(MATERIAL FOR THE TASK)
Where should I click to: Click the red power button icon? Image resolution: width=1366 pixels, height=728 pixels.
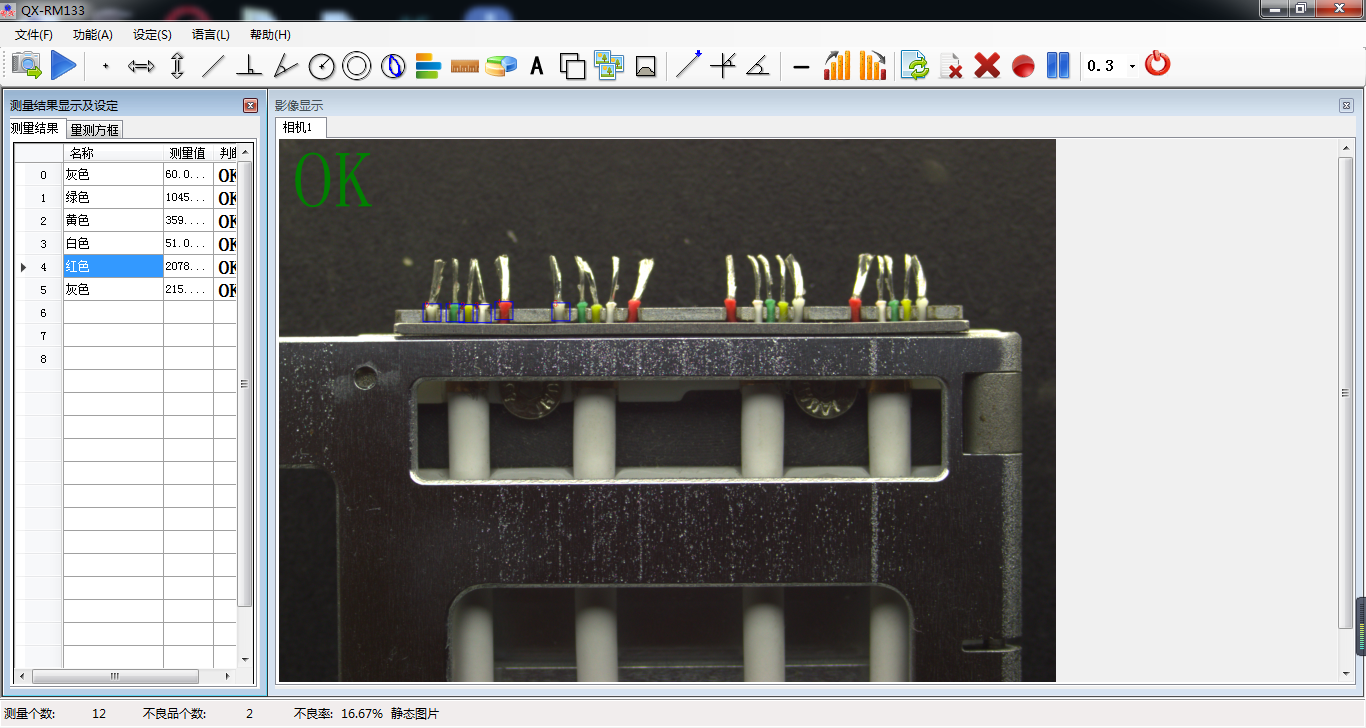(1157, 64)
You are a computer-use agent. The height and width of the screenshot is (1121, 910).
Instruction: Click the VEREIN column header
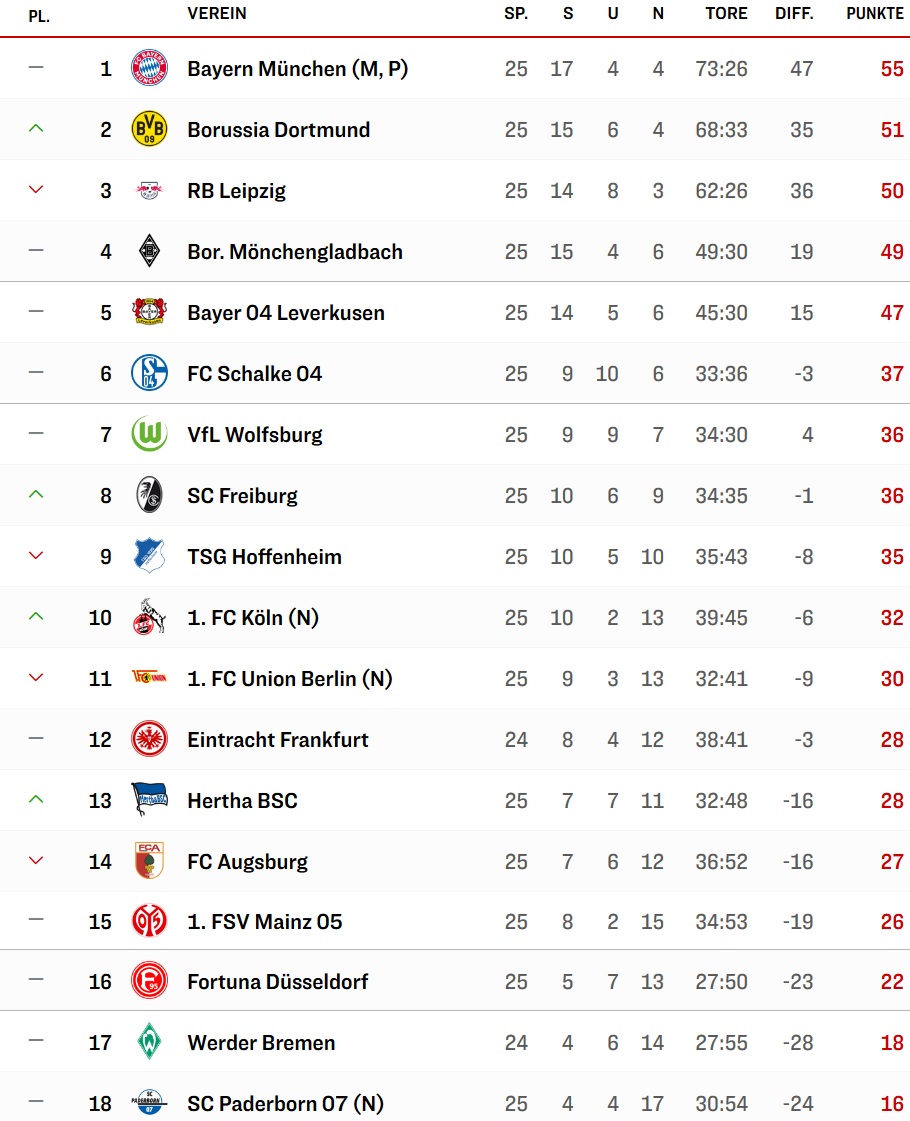(x=217, y=14)
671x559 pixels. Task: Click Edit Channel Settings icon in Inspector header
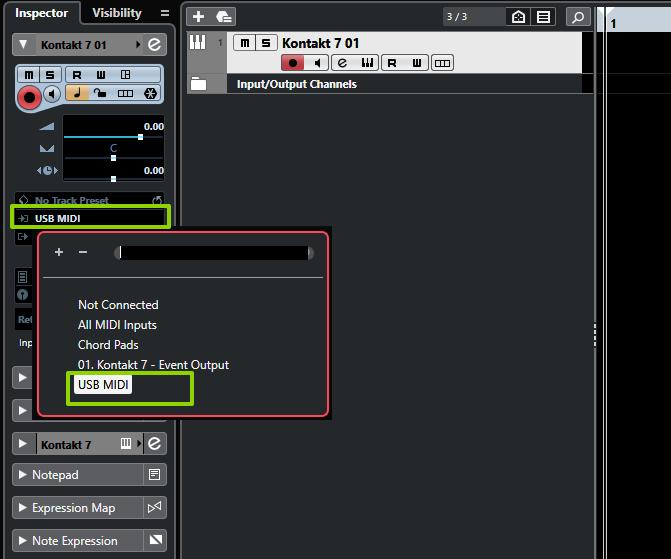point(154,45)
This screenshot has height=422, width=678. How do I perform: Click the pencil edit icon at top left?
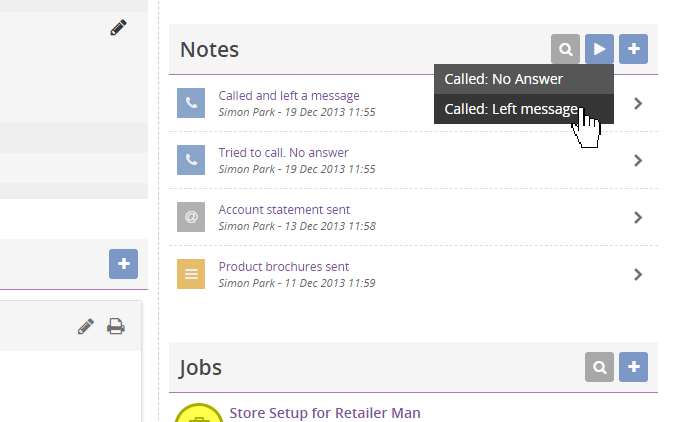118,27
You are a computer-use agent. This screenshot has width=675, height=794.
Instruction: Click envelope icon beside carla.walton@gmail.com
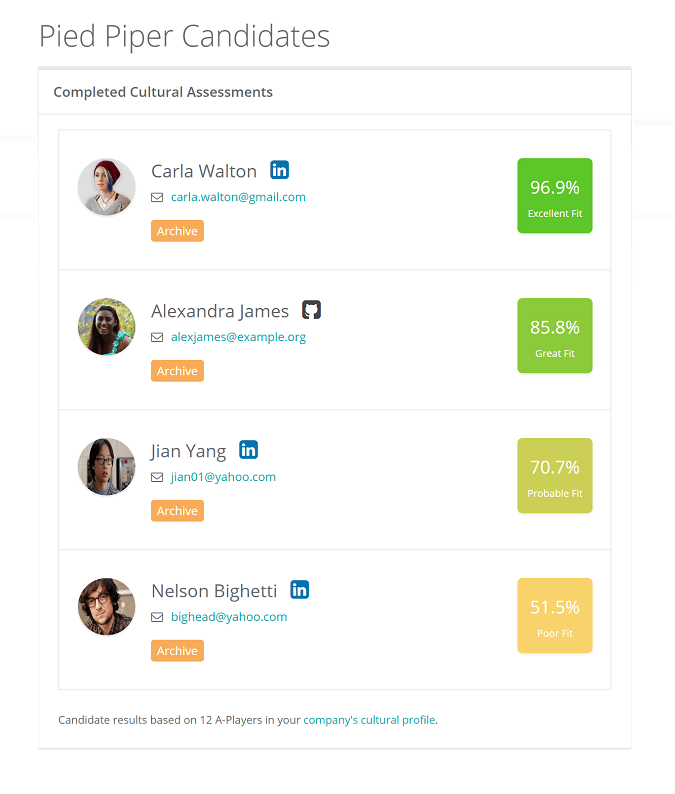click(157, 198)
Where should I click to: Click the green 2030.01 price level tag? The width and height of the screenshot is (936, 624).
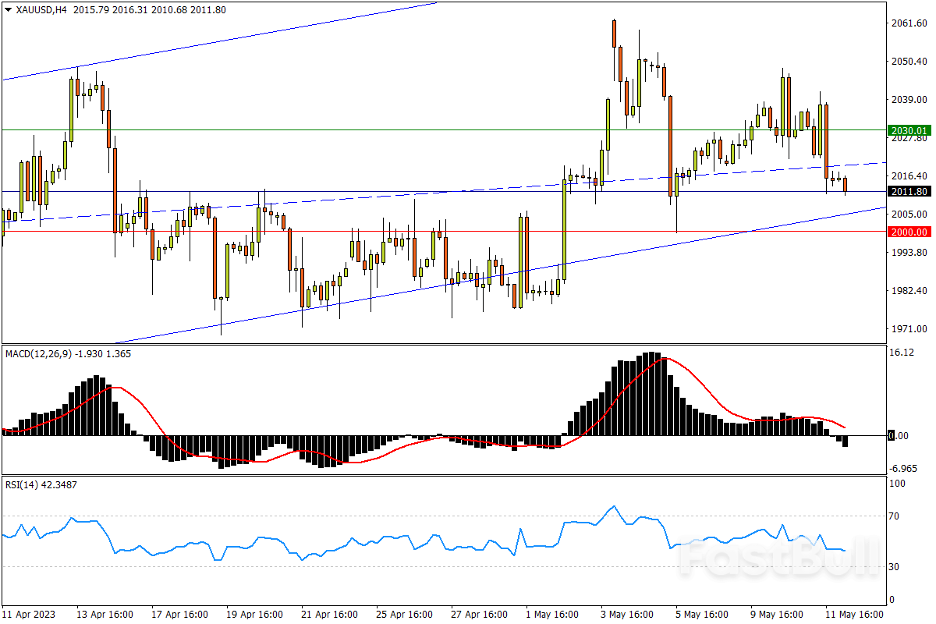(x=909, y=130)
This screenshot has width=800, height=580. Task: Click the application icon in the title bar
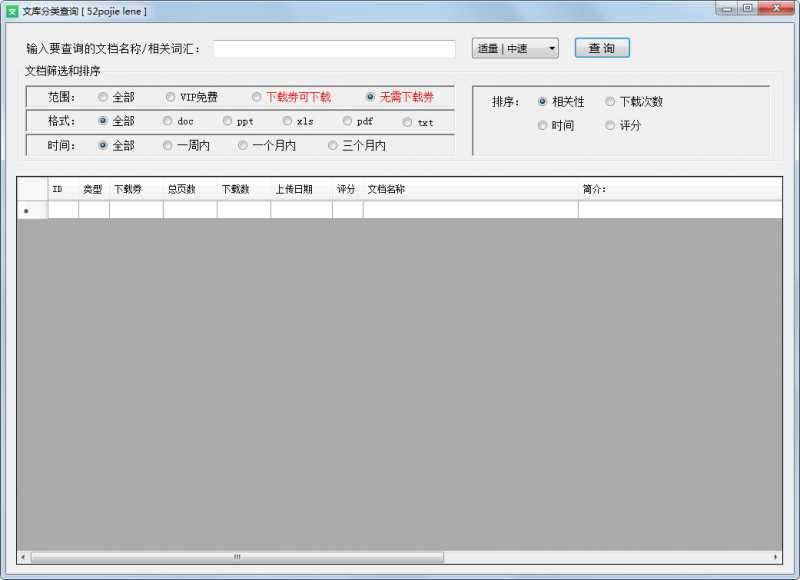pyautogui.click(x=10, y=11)
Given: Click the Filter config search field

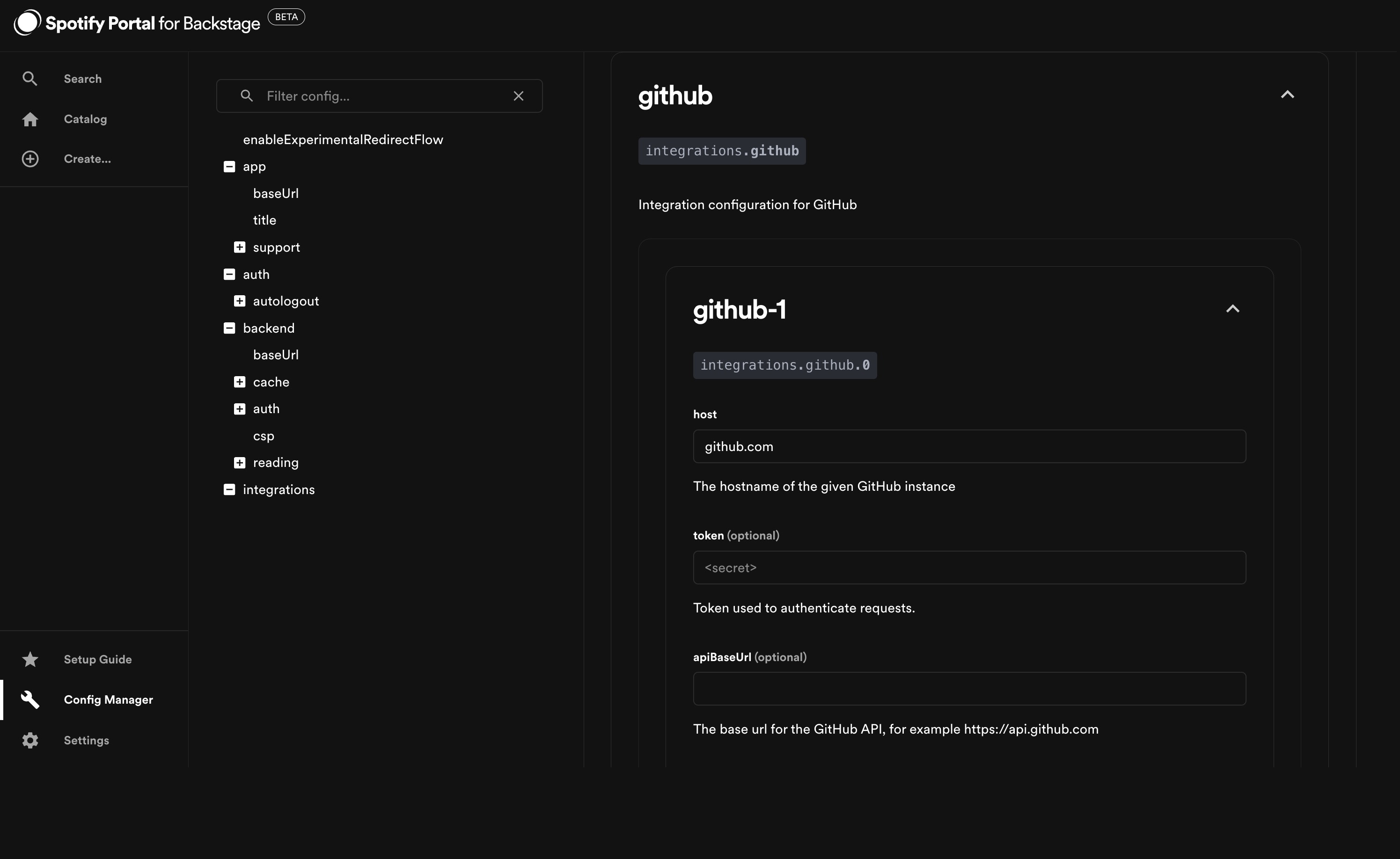Looking at the screenshot, I should click(x=380, y=95).
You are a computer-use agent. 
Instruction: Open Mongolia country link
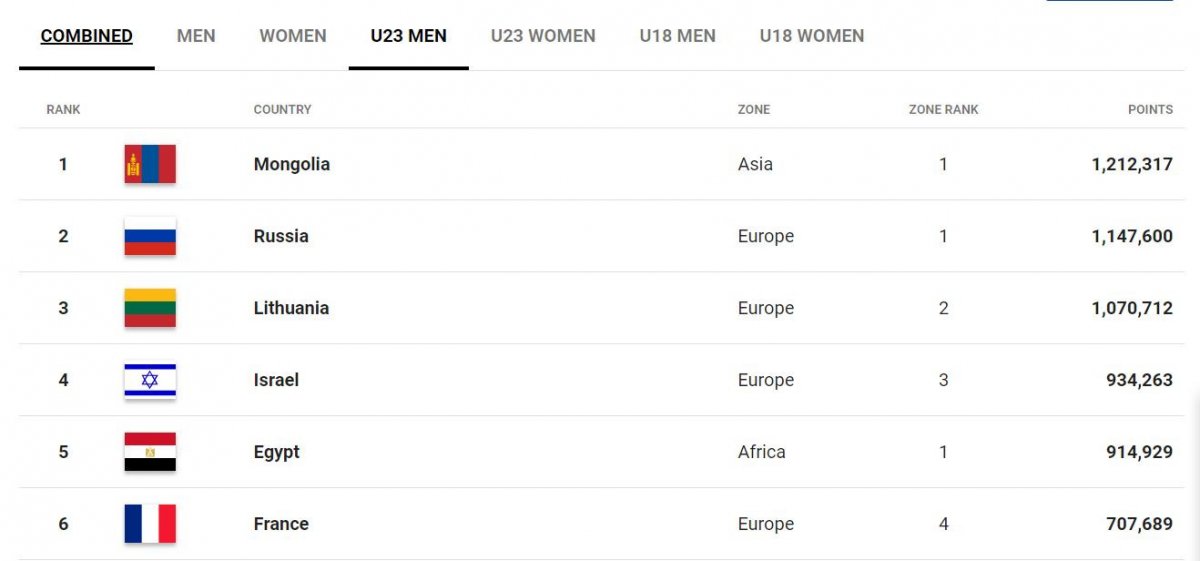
(End MATERIAL FOR THE TASK)
▶ _PROBLEM STATEMENT_
Once the pictures are set aside, the remaining data must be transcribed exactly.

▶ _ANSWER FOR THIS EXERCISE_
Where should I click to: Click the red power button icon? Image resolution: width=1366 pixels, height=728 pixels.
(1157, 64)
You are a computer-use agent. The height and width of the screenshot is (1121, 910).
Instruction: Click the VEREIN column header
(x=217, y=14)
671x559 pixels. Task: Click Edit Channel Settings icon in Inspector header
point(154,45)
This screenshot has height=422, width=678. How do I perform: Click the pencil edit icon at top left?
118,27
You are a computer-use agent. This screenshot has width=675, height=794.
Instruction: Click envelope icon beside carla.walton@gmail.com
click(157, 198)
Where should I click to: Click the green 2030.01 price level tag? The width and height of the screenshot is (936, 624).
(x=909, y=130)
This screenshot has width=800, height=580. Task: Click the application icon in the title bar
pyautogui.click(x=10, y=11)
Given: Click the Filter config search field

Looking at the screenshot, I should click(x=380, y=95).
You are a computer-use agent. 
Instruction: Open Mongolia country link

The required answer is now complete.